Given text:
━━━━━━━━━━━━━━━━━━━━━━━━━━━━━━

BUFFALO, N.Y. — It's a mixed picture right now at ECMC and other hospitals as they see the COVID case-load picking up substantially, but in a much different way with patients and treatment.
Dr. Sam Cloud is an associate medical director for Erie County Medical Center and is also a physician in the emergency room. Cloud says, "What we're seeing now is the virus itself seems to be more transmissible - meaning that we're seeing huge spikes in the positive rate across our community. But we have seen - and continue to see that the trend is thankfully that the mortality rate is not as high as it was back in the spring."
Cloud added, "My ICU beds are not now chock full of COVID patients like they were in the spring. But now my medical beds are full. So you know in the spring peak we had about 46 or so patients - we had 75 a couple of days ago. So that's really straining our regular medical beds resources and our regular medical - surgical nurses and staff and doctors."

━━━━━━━━━━━━━━━━━━━━━━━━━━━━━━

Given data:
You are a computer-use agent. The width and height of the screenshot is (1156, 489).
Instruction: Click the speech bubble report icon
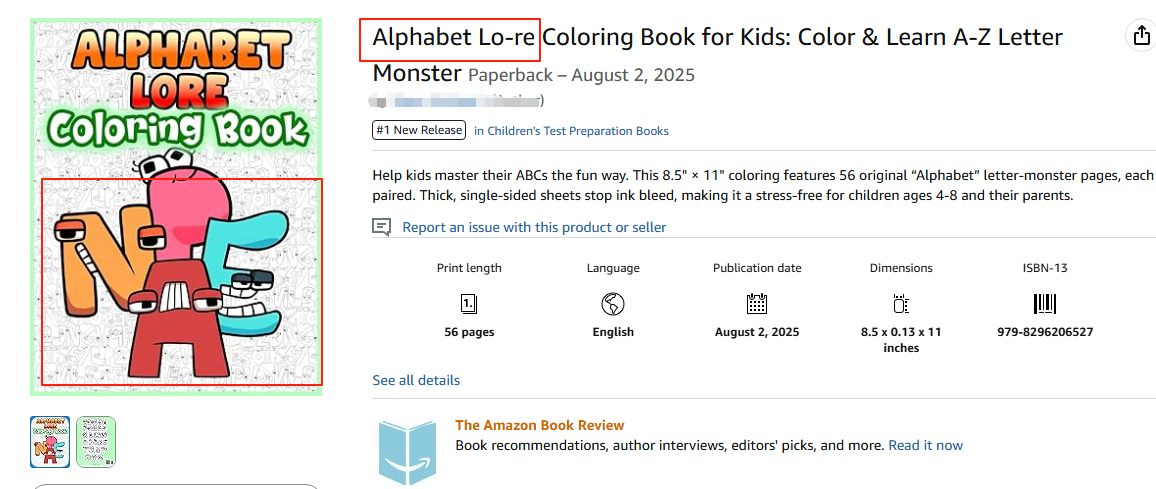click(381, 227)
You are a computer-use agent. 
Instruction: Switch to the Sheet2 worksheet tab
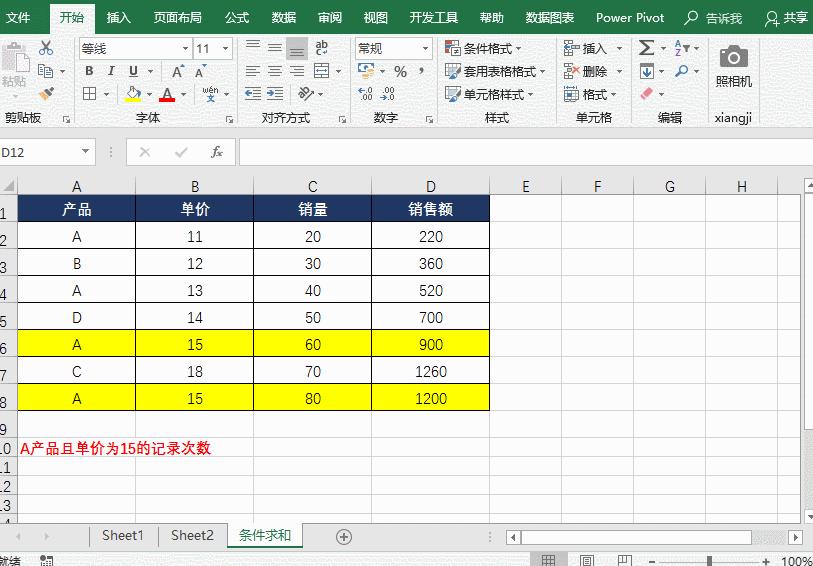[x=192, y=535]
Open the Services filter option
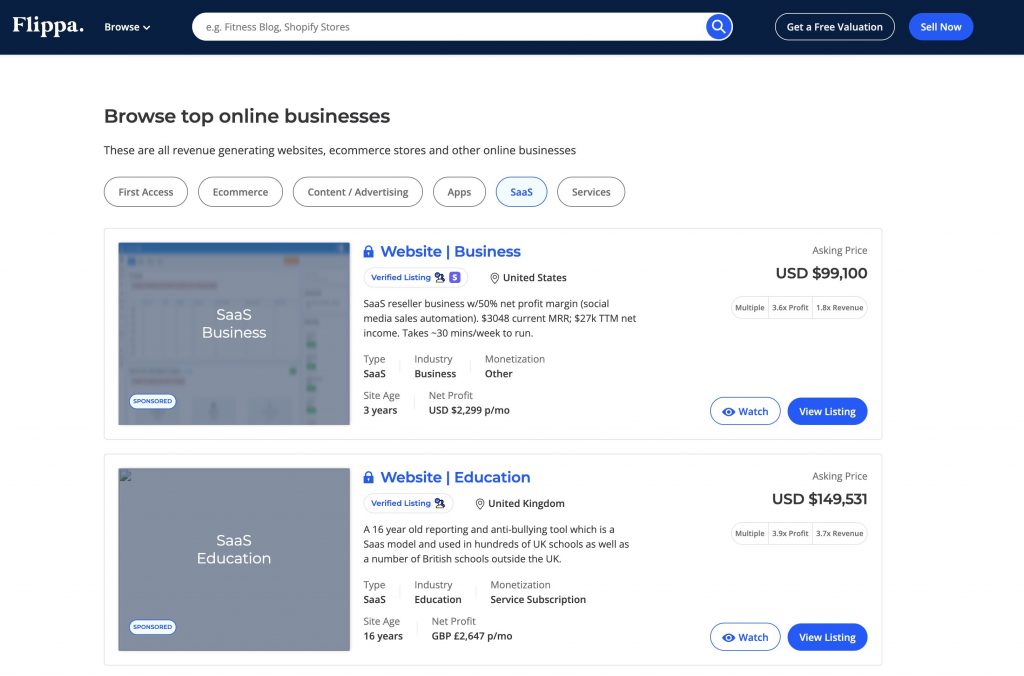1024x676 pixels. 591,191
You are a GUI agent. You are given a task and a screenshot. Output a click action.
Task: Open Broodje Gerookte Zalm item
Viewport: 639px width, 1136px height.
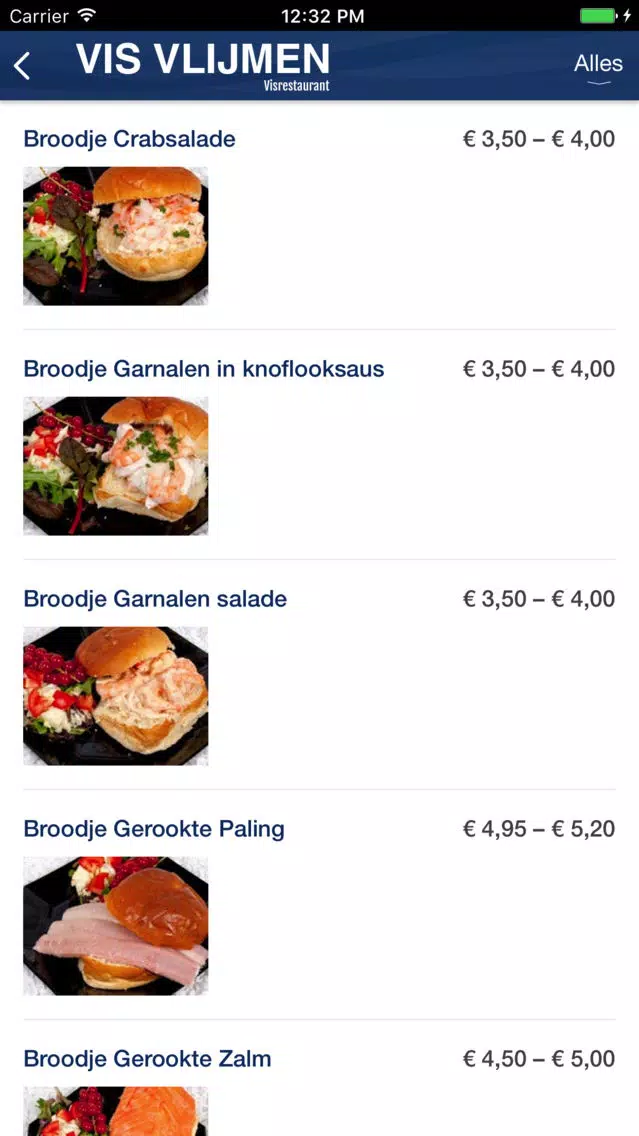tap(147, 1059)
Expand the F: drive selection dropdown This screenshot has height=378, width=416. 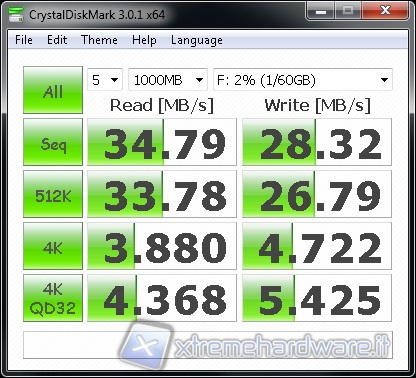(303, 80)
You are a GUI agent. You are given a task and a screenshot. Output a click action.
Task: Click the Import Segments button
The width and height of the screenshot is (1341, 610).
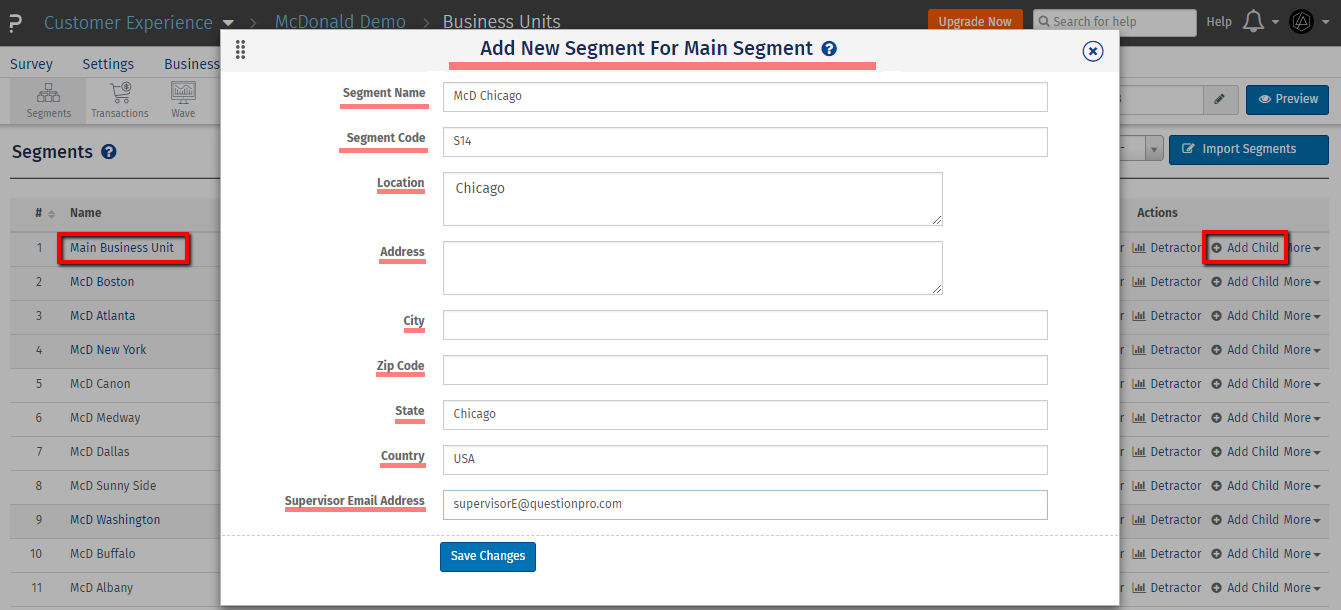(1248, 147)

━━━━━━━━━━━━━━━━━━━━━━━━━━━━━━

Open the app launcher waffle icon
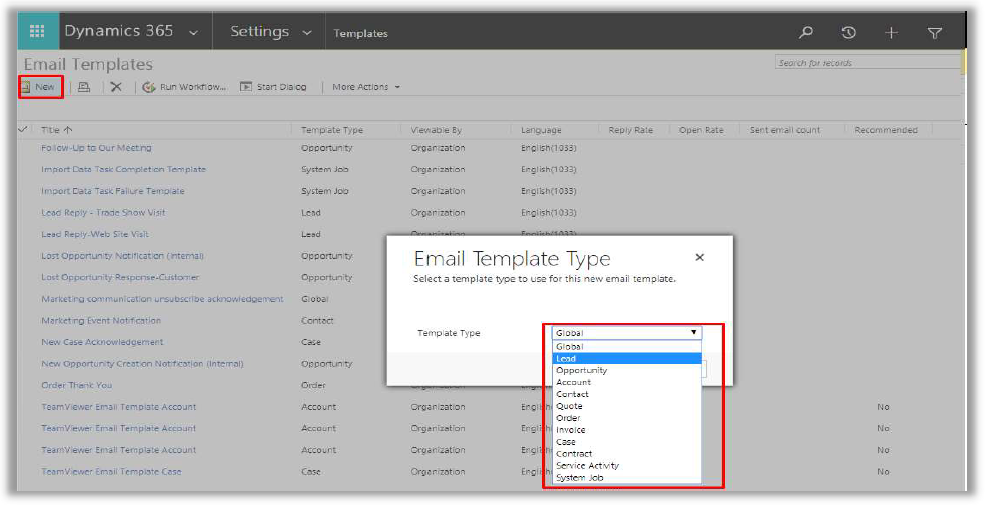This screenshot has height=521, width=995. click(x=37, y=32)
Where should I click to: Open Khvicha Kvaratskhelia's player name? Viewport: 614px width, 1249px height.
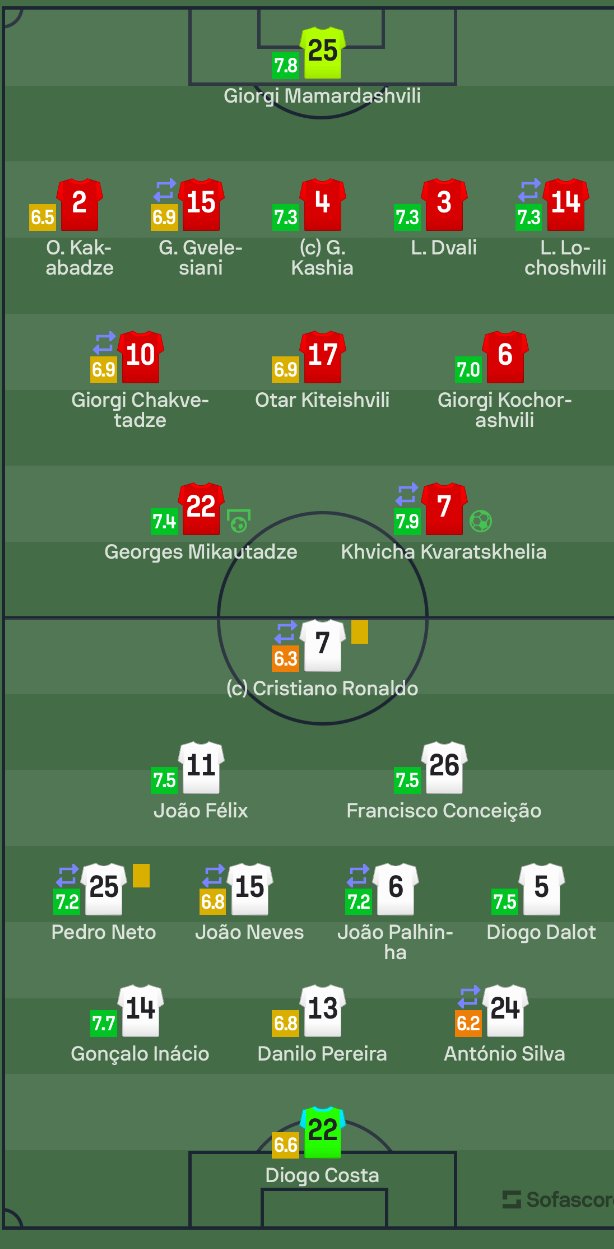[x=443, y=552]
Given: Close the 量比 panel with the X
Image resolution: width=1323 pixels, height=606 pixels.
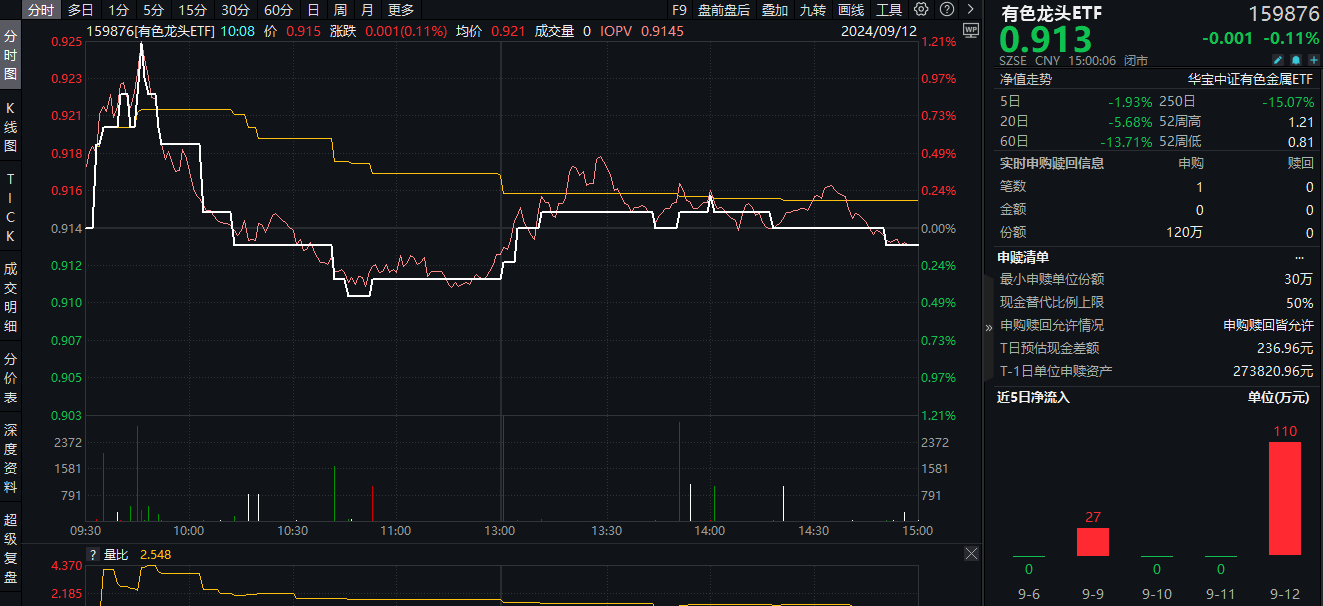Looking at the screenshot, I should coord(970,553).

━━━━━━━━━━━━━━━━━━━━━━━━━━━━━━

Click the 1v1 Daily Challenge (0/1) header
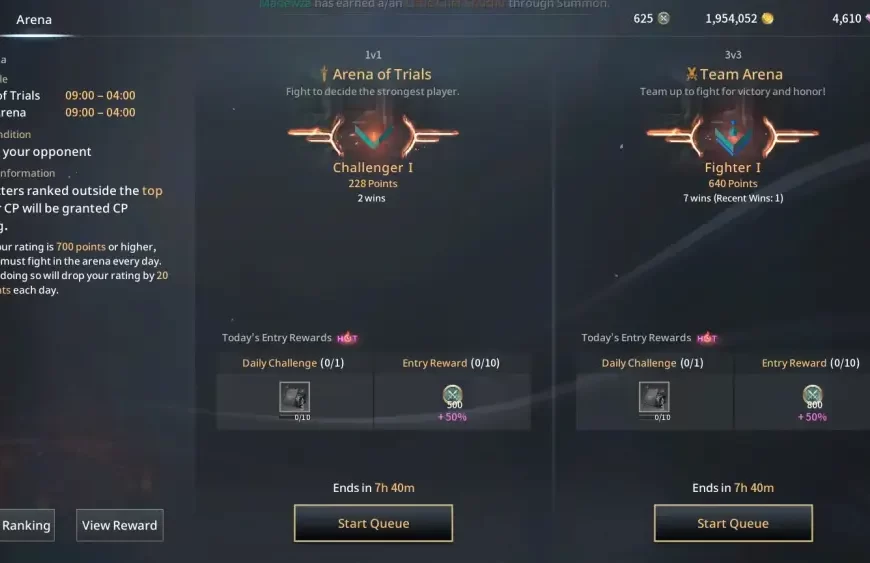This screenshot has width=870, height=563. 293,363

━━━━━━━━━━━━━━━━━━━━━━━━━━━━━━

Task instructions:
1. In the report on rising COVID cases at ECMC, which groups of hospital workers does Dr. Cloud say are being strained?
2. Continue the report on rising COVID cases at ECMC, starting after its last sentence.

Solved tasks:
1. Nurses, staff, and doctors

2.
So more COVID patients are coming in to hospitals, but there is also much more knowledge available with COVID-19 experience-based medical care.
For example, there is much less use of ventilators or intubation which could subject patients to dangerous infections on their own. And there are more effective treatments now like Remdesivir, antibodies, the rotation of patients in their beds called proning, and steroids much like those used to treat asthma.
"We discovered that the patients who have COVID have kind of a runaway inflammation - the thought was well the steroids reduce inflammation on a broad level so they might work and it turns out they do," Cloud said. "So that was a revelation that has definitely saved lives in the last ten months."